Metadata-Version: 2.4
Name: coreai-catalog
Version: 2.0.4
Summary: Discover, compare, and install Core AI models for Apple Silicon.
Author: Kevin Saltarelli
License: MIT
Project-URL: Homepage, https://github.com/kevinqz/coreai-catalog
Project-URL: Repository, https://github.com/kevinqz/coreai-catalog
Project-URL: Issues, https://github.com/kevinqz/coreai-catalog/issues
Project-URL: Changelog, https://github.com/kevinqz/coreai-catalog/blob/main/CHANGELOG.md
Keywords: apple,core-ai,core-ml,on-device,ai,model-catalog,mcp,apple-silicon,llm
Classifier: Development Status :: 4 - Beta
Classifier: Intended Audience :: Developers
Classifier: License :: OSI Approved :: MIT License
Classifier: Programming Language :: Python :: 3
Classifier: Programming Language :: Python :: 3.11
Classifier: Programming Language :: Python :: 3.12
Classifier: Topic :: Scientific/Engineering :: Artificial Intelligence
Requires-Python: >=3.10
Description-Content-Type: text/markdown
Requires-Dist: PyYAML>=6.0
Requires-Dist: requests>=2.28
Requires-Dist: jsonschema>=4.0
Provides-Extra: mcp
Requires-Dist: mcp>=1.0; extra == "mcp"

# Core AI Catalog

[![PyPI](https://img.shields.io/pypi/v/coreai-catalog.svg)](https://pypi.org/project/coreai-catalog/)
![CI](https://github.com/kevinqz/coreai-catalog/actions/workflows/validate.yml/badge.svg)
[![License: MIT](https://img.shields.io/badge/License-MIT-yellow.svg)](https://opensource.org/licenses/MIT)
[![Python 3.10+](https://img.shields.io/badge/python-3.10+-blue.svg)](https://www.python.org/downloads/)

🌐 **[Live site: kevinqz.github.io/coreai-catalog](https://kevinqz.github.io/coreai-catalog/)** — searchable web UI with model cards, filters, and benchmarks.

A compact, source-grounded catalog of Apple Core AI models, artifacts, upstreams, benchmarks, provenance and a verified Apple AI terminology layer.

Core AI Catalog maps Apple Core AI-compatible model artifacts with granular metadata, source links, Hugging Face artifact references, GitHub/Hugging Face attribution, runtime requirements, device support, benchmark records and verification status.

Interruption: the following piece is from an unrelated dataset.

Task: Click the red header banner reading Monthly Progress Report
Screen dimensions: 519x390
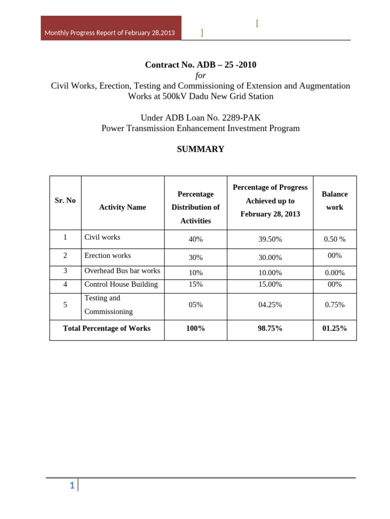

> YAML is the source of truth. Markdown is the human view. JSON is the generated machine/API export.

## Scope and disclaimer

This catalog tracks **open-source models and their Apple Core AI artifacts** — provenance, runtime, licenses and benchmarks — plus a verified reference layer of Apple AI terminology grounded in official Apple sources. It does not redistribute model weights, re-document Apple's APIs, or treat Apple's proprietary Foundation Models as downloadable artifacts.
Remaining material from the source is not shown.